EXTRACTED MATERIAL:

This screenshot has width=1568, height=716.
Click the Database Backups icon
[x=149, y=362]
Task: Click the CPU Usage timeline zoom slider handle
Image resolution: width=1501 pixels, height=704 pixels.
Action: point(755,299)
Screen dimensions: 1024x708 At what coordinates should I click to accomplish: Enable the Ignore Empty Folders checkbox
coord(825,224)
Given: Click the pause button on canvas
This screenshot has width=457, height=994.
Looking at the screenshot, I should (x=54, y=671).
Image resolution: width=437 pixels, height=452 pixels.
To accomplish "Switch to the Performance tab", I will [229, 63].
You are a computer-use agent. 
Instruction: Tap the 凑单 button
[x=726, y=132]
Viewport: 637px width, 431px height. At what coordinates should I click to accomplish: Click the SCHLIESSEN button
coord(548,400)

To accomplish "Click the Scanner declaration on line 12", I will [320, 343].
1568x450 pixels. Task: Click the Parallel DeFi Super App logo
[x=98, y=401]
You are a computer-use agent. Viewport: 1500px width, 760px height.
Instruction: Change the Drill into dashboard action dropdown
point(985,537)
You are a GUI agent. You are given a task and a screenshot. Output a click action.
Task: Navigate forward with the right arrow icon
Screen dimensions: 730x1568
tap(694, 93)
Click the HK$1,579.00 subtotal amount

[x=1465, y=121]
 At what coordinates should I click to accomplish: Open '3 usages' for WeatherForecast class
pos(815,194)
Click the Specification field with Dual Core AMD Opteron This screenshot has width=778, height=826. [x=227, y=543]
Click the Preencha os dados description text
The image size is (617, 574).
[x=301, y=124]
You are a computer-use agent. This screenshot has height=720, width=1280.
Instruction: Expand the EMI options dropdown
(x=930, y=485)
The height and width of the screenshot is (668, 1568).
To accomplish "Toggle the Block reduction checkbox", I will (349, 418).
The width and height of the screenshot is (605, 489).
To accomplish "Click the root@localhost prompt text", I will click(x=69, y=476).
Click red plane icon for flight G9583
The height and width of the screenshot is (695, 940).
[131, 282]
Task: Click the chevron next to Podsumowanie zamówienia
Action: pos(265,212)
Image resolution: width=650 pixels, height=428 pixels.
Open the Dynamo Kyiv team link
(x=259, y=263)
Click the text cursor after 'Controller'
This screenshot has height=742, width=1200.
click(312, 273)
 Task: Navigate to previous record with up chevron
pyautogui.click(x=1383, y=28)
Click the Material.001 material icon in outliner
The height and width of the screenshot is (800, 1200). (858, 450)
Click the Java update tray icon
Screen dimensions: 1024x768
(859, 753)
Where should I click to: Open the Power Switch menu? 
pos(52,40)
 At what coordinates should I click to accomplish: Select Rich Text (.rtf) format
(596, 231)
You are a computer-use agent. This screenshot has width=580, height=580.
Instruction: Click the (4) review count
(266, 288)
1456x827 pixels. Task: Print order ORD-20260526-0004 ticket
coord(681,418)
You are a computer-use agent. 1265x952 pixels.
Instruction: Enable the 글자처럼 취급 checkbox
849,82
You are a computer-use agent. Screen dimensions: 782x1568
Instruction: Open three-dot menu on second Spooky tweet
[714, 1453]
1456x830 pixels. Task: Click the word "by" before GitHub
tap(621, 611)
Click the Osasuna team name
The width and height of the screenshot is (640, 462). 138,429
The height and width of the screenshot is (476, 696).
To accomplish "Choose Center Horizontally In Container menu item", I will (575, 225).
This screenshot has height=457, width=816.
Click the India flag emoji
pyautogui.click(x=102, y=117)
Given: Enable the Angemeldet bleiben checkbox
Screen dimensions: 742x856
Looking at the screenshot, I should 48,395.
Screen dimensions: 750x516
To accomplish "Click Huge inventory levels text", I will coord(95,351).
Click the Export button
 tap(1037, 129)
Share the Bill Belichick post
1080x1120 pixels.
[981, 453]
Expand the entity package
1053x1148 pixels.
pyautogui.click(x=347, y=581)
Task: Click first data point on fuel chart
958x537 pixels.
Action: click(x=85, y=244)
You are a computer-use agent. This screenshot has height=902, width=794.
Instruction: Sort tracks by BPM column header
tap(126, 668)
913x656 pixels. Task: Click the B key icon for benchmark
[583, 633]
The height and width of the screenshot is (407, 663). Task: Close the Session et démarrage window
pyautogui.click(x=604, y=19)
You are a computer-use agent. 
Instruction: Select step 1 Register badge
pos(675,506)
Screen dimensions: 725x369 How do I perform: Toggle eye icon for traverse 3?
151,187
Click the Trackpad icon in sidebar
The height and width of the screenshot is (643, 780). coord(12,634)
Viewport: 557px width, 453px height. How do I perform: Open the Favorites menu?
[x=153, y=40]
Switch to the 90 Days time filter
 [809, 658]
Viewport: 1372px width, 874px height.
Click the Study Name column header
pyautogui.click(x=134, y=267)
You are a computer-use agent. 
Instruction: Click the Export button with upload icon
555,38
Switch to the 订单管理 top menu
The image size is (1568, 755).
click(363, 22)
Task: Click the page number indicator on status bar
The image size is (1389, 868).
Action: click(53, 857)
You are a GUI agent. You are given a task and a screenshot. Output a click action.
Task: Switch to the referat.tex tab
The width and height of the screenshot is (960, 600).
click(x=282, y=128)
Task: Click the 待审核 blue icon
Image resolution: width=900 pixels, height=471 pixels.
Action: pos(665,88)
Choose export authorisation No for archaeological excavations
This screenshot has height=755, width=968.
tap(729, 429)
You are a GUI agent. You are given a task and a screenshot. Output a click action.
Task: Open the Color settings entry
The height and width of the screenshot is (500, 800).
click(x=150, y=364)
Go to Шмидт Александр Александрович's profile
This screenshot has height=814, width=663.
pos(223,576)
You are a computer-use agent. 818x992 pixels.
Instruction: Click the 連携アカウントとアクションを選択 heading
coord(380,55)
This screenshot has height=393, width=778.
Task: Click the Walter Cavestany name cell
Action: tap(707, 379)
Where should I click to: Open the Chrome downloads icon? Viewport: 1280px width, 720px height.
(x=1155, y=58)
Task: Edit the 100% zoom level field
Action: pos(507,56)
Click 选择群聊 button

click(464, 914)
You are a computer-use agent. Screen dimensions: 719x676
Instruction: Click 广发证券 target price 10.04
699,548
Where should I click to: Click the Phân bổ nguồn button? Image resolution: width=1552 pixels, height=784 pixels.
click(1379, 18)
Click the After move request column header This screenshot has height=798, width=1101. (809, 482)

WORK TO BE COMPLETED: Set down the entries again, exactly as they stand above.

SOLVED EXERCISE:
This screenshot has width=1568, height=716.
Click the Database Backups icon
[x=149, y=362]
Task: Click the CPU Usage timeline zoom slider handle
Image resolution: width=1501 pixels, height=704 pixels.
Action: point(755,299)
Screen dimensions: 1024x708 At what coordinates should I click to accomplish: Enable the Ignore Empty Folders checkbox
coord(825,224)
Given: Click the pause button on canvas
This screenshot has width=457, height=994.
Looking at the screenshot, I should (x=54, y=671).
Image resolution: width=437 pixels, height=452 pixels.
To accomplish "Switch to the Performance tab", I will [229, 63].
You are a computer-use agent. 
Instruction: Tap the 凑单 button
[x=726, y=132]
Viewport: 637px width, 431px height. At what coordinates should I click to accomplish: Click the SCHLIESSEN button
coord(548,400)

To accomplish "Click the Scanner declaration on line 12", I will [320, 343].
1568x450 pixels. Task: Click the Parallel DeFi Super App logo
[x=98, y=401]
You are a computer-use agent. Viewport: 1500px width, 760px height.
Instruction: Change the Drill into dashboard action dropdown
point(985,537)
You are a GUI agent. You are given a task and a screenshot. Output a click action.
Task: Navigate forward with the right arrow icon
Screen dimensions: 730x1568
tap(694, 93)
Click the HK$1,579.00 subtotal amount

[x=1465, y=121]
 At what coordinates should I click to accomplish: Open '3 usages' for WeatherForecast class
pos(815,194)
Click the Specification field with Dual Core AMD Opteron This screenshot has width=778, height=826. [x=227, y=543]
Click the Preencha os dados description text
The image size is (617, 574).
[x=301, y=124]
You are a computer-use agent. This screenshot has height=720, width=1280.
Instruction: Expand the EMI options dropdown
(x=930, y=485)
The height and width of the screenshot is (668, 1568).
To accomplish "Toggle the Block reduction checkbox", I will (349, 418).
The width and height of the screenshot is (605, 489).
To accomplish "Click the root@localhost prompt text", I will click(x=69, y=476).
Click red plane icon for flight G9583
The height and width of the screenshot is (695, 940).
[131, 282]
Task: Click the chevron next to Podsumowanie zamówienia
Action: pos(265,212)
Image resolution: width=650 pixels, height=428 pixels.
Open the Dynamo Kyiv team link
(x=259, y=263)
Click the text cursor after 'Controller'
This screenshot has height=742, width=1200.
click(312, 273)
 Task: Navigate to previous record with up chevron
pyautogui.click(x=1383, y=28)
Click the Material.001 material icon in outliner
The height and width of the screenshot is (800, 1200). (858, 450)
Click the Java update tray icon
Screen dimensions: 1024x768
(859, 753)
Where should I click to: Open the Power Switch menu? 
pos(52,40)
 At what coordinates should I click to accomplish: Select Rich Text (.rtf) format
(596, 231)
You are a computer-use agent. This screenshot has width=580, height=580.
Instruction: Click the (4) review count
(266, 288)
1456x827 pixels. Task: Print order ORD-20260526-0004 ticket
coord(681,418)
You are a computer-use agent. 1265x952 pixels.
Instruction: Enable the 글자처럼 취급 checkbox
849,82
You are a computer-use agent. Screen dimensions: 782x1568
Instruction: Open three-dot menu on second Spooky tweet
[714, 1453]
1456x830 pixels. Task: Click the word "by" before GitHub
tap(621, 611)
Click the Osasuna team name
The width and height of the screenshot is (640, 462). 138,429
The height and width of the screenshot is (476, 696).
To accomplish "Choose Center Horizontally In Container menu item", I will (575, 225).
This screenshot has height=457, width=816.
Click the India flag emoji
pyautogui.click(x=102, y=117)
Given: Enable the Angemeldet bleiben checkbox
Screen dimensions: 742x856
Looking at the screenshot, I should 48,395.
Screen dimensions: 750x516
To accomplish "Click Huge inventory levels text", I will coord(95,351).
Click the Export button
 tap(1037, 129)
Share the Bill Belichick post
1080x1120 pixels.
[981, 453]
Expand the entity package
1053x1148 pixels.
pyautogui.click(x=347, y=581)
Task: Click first data point on fuel chart
958x537 pixels.
Action: click(x=85, y=244)
You are a computer-use agent. This screenshot has height=902, width=794.
Instruction: Sort tracks by BPM column header
tap(126, 668)
913x656 pixels. Task: Click the B key icon for benchmark
[583, 633]
The height and width of the screenshot is (407, 663). Task: Close the Session et démarrage window
pyautogui.click(x=604, y=19)
You are a computer-use agent. 
Instruction: Select step 1 Register badge
pos(675,506)
Screen dimensions: 725x369 How do I perform: Toggle eye icon for traverse 3?
151,187
Click the Trackpad icon in sidebar
The height and width of the screenshot is (643, 780). coord(12,634)
Viewport: 557px width, 453px height. How do I perform: Open the Favorites menu?
[x=153, y=40]
Switch to the 90 Days time filter
 [809, 658]
Viewport: 1372px width, 874px height.
Click the Study Name column header
pyautogui.click(x=134, y=267)
You are a computer-use agent. 
Instruction: Click the Export button with upload icon
555,38
Switch to the 订单管理 top menu
The image size is (1568, 755).
click(363, 22)
Task: Click the page number indicator on status bar
The image size is (1389, 868).
Action: click(53, 857)
You are a GUI agent. You are given a task and a screenshot. Output a click action.
Task: Switch to the referat.tex tab
The width and height of the screenshot is (960, 600).
click(x=282, y=128)
Task: Click the 待审核 blue icon
Image resolution: width=900 pixels, height=471 pixels.
Action: pos(665,88)
Choose export authorisation No for archaeological excavations
This screenshot has height=755, width=968.
tap(729, 429)
You are a GUI agent. You are given a task and a screenshot. Output a click action.
Task: Open the Color settings entry
The height and width of the screenshot is (500, 800).
click(x=150, y=364)
Go to Шмидт Александр Александрович's profile
This screenshot has height=814, width=663.
pos(223,576)
You are a computer-use agent. 818x992 pixels.
Instruction: Click the 連携アカウントとアクションを選択 heading
coord(380,55)
This screenshot has height=393, width=778.
Task: Click the Walter Cavestany name cell
Action: tap(707, 379)
Where should I click to: Open the Chrome downloads icon? Viewport: 1280px width, 720px height.
(x=1155, y=58)
Task: Edit the 100% zoom level field
Action: pos(507,56)
Click 选择群聊 button

click(464, 914)
You are a computer-use agent. Screen dimensions: 719x676
Instruction: Click 广发证券 target price 10.04
699,548
Where should I click to: Click the Phân bổ nguồn button? Image resolution: width=1552 pixels, height=784 pixels.
click(1379, 18)
Click the After move request column header This screenshot has height=798, width=1101. (809, 482)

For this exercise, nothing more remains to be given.